NG006: Ensemble Methods for Combining Climate and Weather Models
Software Engineering Designs for Super-Modeling Different Versions of CESM Models using DART
*Kluzek E.
erik@ucar.edu
National Center for Atmospheric Research, PO Box 3000, Boulder, CO 80307, USA
Duane G.
gregory.duane@Colorado.EDU
2University of Colorado, Department of Atmospheric and Oceanic Sciences, Boulder CO, USA, and Macedonian Academy of Sciences and Arts, Skopje,
Republic of Macedonia
Tribbia J.
tribbia@ucar.edu
National Center for Atmospheric Research, PO Box 3000, Boulder, CO 80307, USA
Vertenstein M.
mvertens@ucar.edu
National Center for Atmospheric Research, PO Box 3000, Boulder, CO 80307, USA
We explore different designs to connect different versions of the IPCC class climate model the Community Earth System Model (CESM) together. We use the Data Assimilation Research Test-bed (DART) software to provide data assimilation as well as provide a software framework to link different model configurations together. We also show results from some simple experiments that demonstrate the ability to synchronize different model versions together.
The CESM (version 1.2.0) is made up of different component models that couple ocean, atmosphere, land, sea-ice, glacier, and ocean wave models together. Each component can be different versions of either active, data, or stub models. Although there is usually only one active model for a component, most components are build-time or run-time configurable enough that you can come up with a total model system that is significantly different from other model configurations. Hence, you can run the atmosphere model with CAM3, CAM4, and CAM5 (Community Atmosphere Model versions 3, 4 and 5) physics for example as well as run the land model with CLM4 and CLM4.5 (Community Land Model versions 4 and 4.5) geophysics while also choosing between: SP, CN, and BGC (Satellite Phenology, Carbon-Nitrogen, and CLM45. -biogeochemistry) biogeochemistry modes. The sea-ice model can be run in prognostic or prescribed ice concentration modes, while the POP (Parallel Ocean Model) ocean model can be run with different settings of the vertical and horizontal mixing. You can see where a mix of these different options gives you substantially different model versions especially when you consider the system en tot ale.

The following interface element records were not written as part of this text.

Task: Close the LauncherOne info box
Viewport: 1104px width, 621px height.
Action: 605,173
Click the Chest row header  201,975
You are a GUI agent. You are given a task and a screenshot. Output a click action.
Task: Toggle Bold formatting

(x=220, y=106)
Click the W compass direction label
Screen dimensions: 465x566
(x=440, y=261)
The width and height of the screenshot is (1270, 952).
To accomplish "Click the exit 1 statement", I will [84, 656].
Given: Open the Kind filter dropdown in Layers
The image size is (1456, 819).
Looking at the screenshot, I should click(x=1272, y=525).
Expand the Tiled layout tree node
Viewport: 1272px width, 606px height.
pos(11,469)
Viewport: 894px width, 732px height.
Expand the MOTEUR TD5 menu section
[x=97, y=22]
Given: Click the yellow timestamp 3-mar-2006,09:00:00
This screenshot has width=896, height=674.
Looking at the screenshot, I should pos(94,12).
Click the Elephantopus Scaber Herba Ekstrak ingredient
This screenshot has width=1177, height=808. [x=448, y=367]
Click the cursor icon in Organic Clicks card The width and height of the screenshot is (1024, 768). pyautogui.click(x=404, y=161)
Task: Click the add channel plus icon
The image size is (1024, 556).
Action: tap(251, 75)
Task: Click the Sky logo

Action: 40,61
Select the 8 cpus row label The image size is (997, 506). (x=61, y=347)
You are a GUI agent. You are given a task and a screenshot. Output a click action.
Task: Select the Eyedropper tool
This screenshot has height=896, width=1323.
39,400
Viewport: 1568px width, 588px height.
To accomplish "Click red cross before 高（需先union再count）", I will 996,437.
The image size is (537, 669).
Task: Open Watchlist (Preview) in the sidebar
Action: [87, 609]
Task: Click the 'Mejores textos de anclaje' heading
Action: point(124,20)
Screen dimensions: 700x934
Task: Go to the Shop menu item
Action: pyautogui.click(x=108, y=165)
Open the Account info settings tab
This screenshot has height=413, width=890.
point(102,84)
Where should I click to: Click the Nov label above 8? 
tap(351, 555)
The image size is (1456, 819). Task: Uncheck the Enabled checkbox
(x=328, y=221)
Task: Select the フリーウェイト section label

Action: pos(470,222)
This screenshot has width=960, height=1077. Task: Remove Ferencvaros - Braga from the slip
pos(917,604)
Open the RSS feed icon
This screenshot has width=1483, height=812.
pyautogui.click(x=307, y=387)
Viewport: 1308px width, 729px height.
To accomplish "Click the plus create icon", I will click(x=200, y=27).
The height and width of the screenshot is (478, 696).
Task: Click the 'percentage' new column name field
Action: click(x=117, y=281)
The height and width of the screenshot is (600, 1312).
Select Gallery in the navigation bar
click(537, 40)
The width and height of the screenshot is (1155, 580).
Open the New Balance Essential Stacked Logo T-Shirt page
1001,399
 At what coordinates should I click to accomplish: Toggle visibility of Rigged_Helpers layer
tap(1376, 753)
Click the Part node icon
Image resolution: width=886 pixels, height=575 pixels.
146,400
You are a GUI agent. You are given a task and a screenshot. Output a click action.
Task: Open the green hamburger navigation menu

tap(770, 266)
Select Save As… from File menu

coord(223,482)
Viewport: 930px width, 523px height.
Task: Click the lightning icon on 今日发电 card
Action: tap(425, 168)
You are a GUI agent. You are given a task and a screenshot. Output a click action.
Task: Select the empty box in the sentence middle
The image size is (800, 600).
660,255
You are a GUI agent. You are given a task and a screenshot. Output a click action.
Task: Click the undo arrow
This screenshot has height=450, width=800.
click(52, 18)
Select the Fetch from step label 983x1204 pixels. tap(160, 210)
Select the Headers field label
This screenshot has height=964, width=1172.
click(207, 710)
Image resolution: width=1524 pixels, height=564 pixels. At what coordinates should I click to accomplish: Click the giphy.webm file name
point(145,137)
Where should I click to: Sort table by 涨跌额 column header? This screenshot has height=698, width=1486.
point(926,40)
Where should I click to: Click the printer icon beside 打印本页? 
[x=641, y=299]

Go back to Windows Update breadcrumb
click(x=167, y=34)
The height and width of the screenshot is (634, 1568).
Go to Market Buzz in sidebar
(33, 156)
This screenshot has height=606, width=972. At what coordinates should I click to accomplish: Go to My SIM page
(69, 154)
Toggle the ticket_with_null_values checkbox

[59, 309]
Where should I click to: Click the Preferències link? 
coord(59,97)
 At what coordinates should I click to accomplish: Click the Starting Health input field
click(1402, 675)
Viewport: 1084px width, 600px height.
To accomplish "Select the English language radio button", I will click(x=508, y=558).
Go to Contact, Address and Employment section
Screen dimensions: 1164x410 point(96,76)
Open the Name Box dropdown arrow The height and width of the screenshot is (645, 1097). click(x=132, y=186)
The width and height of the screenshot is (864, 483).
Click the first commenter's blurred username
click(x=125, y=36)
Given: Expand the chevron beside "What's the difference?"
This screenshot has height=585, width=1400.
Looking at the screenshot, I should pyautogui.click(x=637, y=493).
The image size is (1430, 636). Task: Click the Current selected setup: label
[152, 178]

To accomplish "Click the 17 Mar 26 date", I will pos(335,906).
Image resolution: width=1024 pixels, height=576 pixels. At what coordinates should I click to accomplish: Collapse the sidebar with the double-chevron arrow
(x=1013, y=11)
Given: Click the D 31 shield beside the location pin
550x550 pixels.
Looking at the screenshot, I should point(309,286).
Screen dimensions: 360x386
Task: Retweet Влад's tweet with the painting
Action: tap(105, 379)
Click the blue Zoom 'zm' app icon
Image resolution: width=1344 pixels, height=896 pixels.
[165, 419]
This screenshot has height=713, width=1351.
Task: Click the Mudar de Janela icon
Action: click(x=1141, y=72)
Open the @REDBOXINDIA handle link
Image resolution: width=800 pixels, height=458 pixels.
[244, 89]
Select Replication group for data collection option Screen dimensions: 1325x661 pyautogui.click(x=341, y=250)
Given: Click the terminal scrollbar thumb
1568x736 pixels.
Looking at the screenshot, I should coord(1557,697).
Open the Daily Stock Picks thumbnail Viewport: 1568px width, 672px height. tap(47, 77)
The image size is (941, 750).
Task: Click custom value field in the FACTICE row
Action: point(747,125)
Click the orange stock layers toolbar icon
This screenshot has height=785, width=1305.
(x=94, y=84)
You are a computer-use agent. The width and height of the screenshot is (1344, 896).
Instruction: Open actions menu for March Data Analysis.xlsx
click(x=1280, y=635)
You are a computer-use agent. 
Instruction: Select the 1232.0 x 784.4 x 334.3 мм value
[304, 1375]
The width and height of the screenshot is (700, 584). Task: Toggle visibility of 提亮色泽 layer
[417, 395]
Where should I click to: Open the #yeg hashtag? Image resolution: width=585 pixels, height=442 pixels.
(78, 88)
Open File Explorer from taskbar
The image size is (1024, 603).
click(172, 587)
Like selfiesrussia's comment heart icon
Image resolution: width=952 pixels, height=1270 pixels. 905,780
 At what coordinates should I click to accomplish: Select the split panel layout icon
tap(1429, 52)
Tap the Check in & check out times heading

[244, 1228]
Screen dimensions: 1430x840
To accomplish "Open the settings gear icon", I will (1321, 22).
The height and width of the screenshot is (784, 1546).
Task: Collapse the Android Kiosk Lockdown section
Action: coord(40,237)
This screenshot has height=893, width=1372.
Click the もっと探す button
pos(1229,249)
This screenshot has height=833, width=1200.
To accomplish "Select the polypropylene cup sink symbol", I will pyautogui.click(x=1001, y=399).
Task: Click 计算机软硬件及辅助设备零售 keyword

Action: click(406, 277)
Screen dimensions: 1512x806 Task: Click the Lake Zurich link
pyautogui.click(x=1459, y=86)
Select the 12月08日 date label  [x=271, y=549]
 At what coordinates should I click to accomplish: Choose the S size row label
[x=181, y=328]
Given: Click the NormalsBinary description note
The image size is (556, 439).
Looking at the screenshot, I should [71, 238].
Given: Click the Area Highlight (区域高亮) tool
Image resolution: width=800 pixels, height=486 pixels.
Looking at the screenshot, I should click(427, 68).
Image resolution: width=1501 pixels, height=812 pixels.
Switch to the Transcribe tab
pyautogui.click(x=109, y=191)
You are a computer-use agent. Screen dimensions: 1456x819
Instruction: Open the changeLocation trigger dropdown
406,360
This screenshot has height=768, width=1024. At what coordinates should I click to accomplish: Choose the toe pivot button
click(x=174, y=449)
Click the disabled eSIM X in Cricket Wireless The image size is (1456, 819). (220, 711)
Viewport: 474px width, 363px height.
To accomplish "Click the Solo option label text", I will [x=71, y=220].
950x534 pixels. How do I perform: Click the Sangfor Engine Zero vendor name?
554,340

The data assimilation part is separate from the synchronization of the models and can be done at a different temporal frequency or not at all. We explore different designs for the data assimilation all the way from simple nudging to using the full capability of the Ensemble Kalman Filter (EKF) that is the central part of DART. DART’s EKF can be used to synchronize multiple fields of the models together or simple nudging can be used to synchronize a single field.
A significant hurdle to the project is that the linkage between DART and CESM for this version of DART and CESM is via files. Also the different model configurations of CESM HAVE to be different at build-time. This means you have different programs that need to initialize and then run writing out data that other programs then read in and operate on, and then feed back to other programs all controlled by high level scripts. Since, climate models normally run for long lengths of time, initialization is typically inefficient and may not even be fully parallel. By starting and stopping the model so often the inefficiency of the models initialization becomes more apparent and has a large impact on workable configurations for climate studies. We explore different options to make this workable by using low resolutions, and limiting the temporal frequency for both data assimilation as well as the frequency that the models are synchronized together.